Song by The Smiths

from the album Strangeways, Here We Come
- Released: 28 September 1987
- Recorded: March–April 1987
- Studio: The Wool Hall, Beckington, Somerset, UK
- Genre: Alternative rock
- Length: 3:00
- Label: Rough Trade
- Composer: Johnny Marr
- Lyricist: Morrissey
- Producers: Morrissey; Johnny Marr; Stephen Street;

= A Rush and a Push and the Land Is Ours =

1987 song by The Smiths

"A Rush and a Push and the Land Is Ours" is a 1987 song by English rock band the Smiths, which appeared as the opening track for the band's 1987 final album, Strangeways, Here We Come. Written by Morrissey and Johnny Marr, the song features no guitar and was inspired musically by Reparata's "Shoes" and lyrically by Oscar Wilde's mother, Jane Wilde.

Since its release, "A Rush and a Push and the Land Is Ours" has seen praise from music writers for its enigmatic lyrics, whose meaning is debated, and for its melody. It has also been covered by American progressive metal band Coheed and Cambria.

==Background==
"A Rush and a Push and the Land Is Ours" represented a conscious decision by Johnny Marr to deviate from the band's recognisable jangle pop sound, in that it featured no guitars at all. Bassist Andy Rourke, reflecting on the song, noted the moment as a "first" for the band. Marr explained:

Before Strangeways was done, for a few months before I really wanted to open the album, however, I was going to do it, with a song with no guitar parts on it…as a challenge and also I was kinda very bored of the whole 'jingle jangle' thing, it seemed like we were being put in that box…so I thought I'd try and sneak on the first track onto the album and see if anyone noticed. And nobody noticed until I told everybody.

Musically, it was inspired by Reparata's song "Shoes", which both Marr and Morrissey were fans of. Marr said, "It was inspired by ['Shoes'], yeah—the bulk of that tune I kind of remembered from being a kid while it was on the English charts. I liked the electric piano—it stuck in my subconscious. It's funny how these things come out."

The song's title originated from a poem written by Oscar Wilde's mother, Jane Wilde, which discussed a republican takeover of Ireland's government. Morrissey took inspiration from his experience as the son of Irish immigrants on the track's lyrics.

==Reception==
"A Rush and a Push and the Land Is Ours" has seen positive critical reception since its release. Consequence of Sound praised the song's "Vintage, Grade-A, insulting lyrics," while The Vinyl District noted the song's "lovely melody and lots of neat percussion."

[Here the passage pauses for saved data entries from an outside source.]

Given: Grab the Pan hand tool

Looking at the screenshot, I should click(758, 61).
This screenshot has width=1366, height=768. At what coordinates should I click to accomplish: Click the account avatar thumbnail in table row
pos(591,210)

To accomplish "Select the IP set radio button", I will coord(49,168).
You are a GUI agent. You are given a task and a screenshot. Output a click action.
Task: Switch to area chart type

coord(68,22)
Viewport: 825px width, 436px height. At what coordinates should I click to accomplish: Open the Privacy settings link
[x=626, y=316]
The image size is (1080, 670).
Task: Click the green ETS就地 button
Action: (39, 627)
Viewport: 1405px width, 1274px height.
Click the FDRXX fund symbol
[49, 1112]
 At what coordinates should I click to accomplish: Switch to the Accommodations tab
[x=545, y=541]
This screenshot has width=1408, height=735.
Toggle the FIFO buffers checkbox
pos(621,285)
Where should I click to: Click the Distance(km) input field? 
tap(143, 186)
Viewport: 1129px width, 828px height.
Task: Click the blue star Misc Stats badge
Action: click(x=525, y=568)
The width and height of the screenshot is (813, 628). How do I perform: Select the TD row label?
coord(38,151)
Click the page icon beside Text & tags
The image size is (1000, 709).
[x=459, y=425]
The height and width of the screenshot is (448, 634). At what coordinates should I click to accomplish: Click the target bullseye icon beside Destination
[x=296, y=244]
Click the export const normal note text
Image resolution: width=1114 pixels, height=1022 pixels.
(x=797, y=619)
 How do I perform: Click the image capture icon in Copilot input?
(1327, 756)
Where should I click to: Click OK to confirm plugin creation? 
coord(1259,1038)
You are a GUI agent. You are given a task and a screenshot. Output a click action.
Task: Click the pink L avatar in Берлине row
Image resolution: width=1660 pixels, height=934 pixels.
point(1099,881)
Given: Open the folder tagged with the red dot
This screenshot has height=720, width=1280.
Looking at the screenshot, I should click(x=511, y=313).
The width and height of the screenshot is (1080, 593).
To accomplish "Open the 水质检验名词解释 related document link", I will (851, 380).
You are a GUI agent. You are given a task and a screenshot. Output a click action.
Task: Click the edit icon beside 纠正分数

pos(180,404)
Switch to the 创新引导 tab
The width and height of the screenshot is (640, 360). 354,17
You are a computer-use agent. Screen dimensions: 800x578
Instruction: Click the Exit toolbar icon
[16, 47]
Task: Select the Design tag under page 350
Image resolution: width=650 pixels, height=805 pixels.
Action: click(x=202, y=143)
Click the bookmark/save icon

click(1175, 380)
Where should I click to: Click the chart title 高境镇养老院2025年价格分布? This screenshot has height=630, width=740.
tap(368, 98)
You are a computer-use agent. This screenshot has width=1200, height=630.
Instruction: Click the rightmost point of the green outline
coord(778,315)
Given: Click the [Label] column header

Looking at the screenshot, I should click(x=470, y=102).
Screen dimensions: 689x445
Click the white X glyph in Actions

PopMatters named the song as the band's ninth best, noting, "the Smiths sound actually menacing" on the song. Rolling Stone ranked the song as the Smiths' 36th best song, while Consequence of Sound named it as the band's 53rd best track.

Comedian Stephen Merchant praised the song, stating that the song "has this electrifying opening; it sort of eases in slowly with this fade and then the guitars [sic] come crashing in. That had the same impact on me as the opening chord to 'A Hard Day's Night.' It just gets into your bones immediately. You hear it and you think, 'This is so incredible. Why have I been deprived of this for so long?

==Cover versions==
American progressive metal band Coheed and Cambria covered the song in 2010, as part of The A.V. Clubs A.V. Undercover web series, where bands covered songs off of a list of 25 selected by The AV Club. Lead singer Claudio Sanchez reportedly did not know the song well before covering it. Consequence of Sound described their version as "a song that is of equal ferocity as any from their own catalog and an eerily joyous ode to the legendary UK outfit."

American Punk Rock band Broadway Calls covered the song in their self titled debut album in 2007.